Former Bradford resident Michael P. Gabriel has published his fourth book, “Physician Soldier: The South Pacific Letters of Captain Fred Gabriel from the 39th Station Hospital.”
The book is a compilation of over 300 letters that Gabriel’s father wrote to his family in Eldred during World War II. The letters and approximately 50 accompanying photos provide a gold mine of information on the war, although the 39th Station Hospital saw only limited combat and was usually stationed in rear areas.
The correspondence begins in February 1942, when Gabriel was a resident at the Thomas Jefferson Medical College Hospital in Philadelphia, and follows him and his unit’s training at Camp Barkeley and Sheppard Field, Texas, and the Desert Training Center in Yuma, Ariz. The vast majority of the letters and pictures cover from January 1944 to December 1945, when he deployed to the South Pacific and was stationed on Guadalcanal, Angaur, and Saipan.
The letters cover a wide range of topics such as the varied responsibilities of medical officers and female nurses, a Bob Hope USO show, the death of Franklin Delano Roosevelt, the end of the war in Europe, the atomic bomb, and growing frustration with the slow return of troops from the Pacific.
The letters also offer insights into the home front, especially in rural north central Pennsylvania and Western New York, as Gabriel responded to his parents’ and friends’ correspondence.
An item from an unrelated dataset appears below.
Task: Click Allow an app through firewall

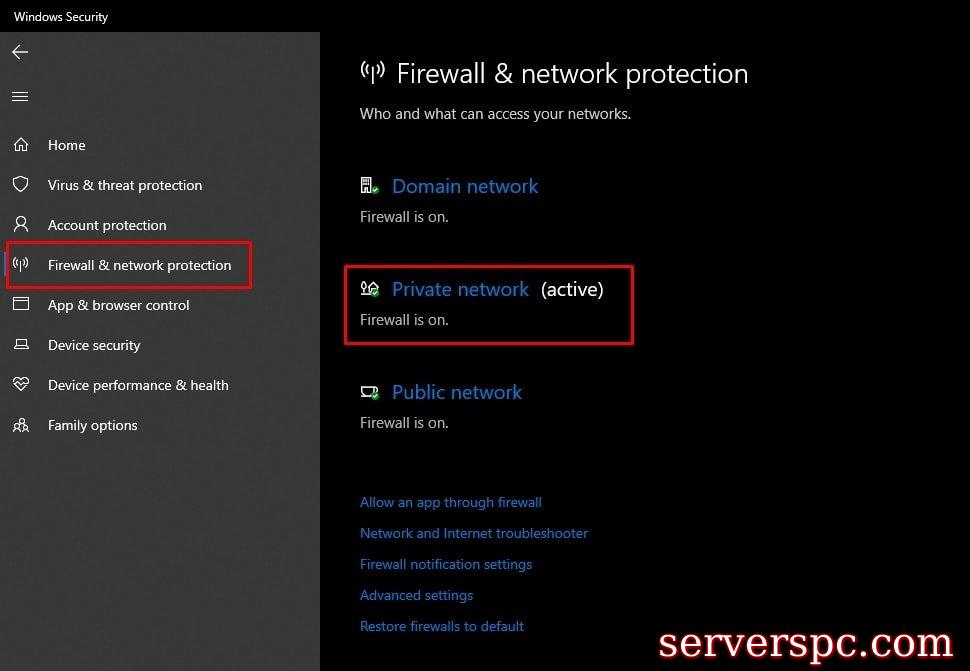Action: point(451,502)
He commented on bond drives, rationing, news from home, and a variety of domestic and international events, such as the San Francisco Conference.
In 1966 Gabriel moved to Bradford, where he headed the Radiology Department at the Bradford Hospital until his retirement in 1981.
His son, Michael, is the chair of the Department of History at Kutztown University. He graduated from Bradford Central Christian and earned his B.S., MA, and Ph.D. at Clarion University, St. Bonaventure, and Penn State, respectively. He conducted part of his research on this book at the Eldred World War II Museum.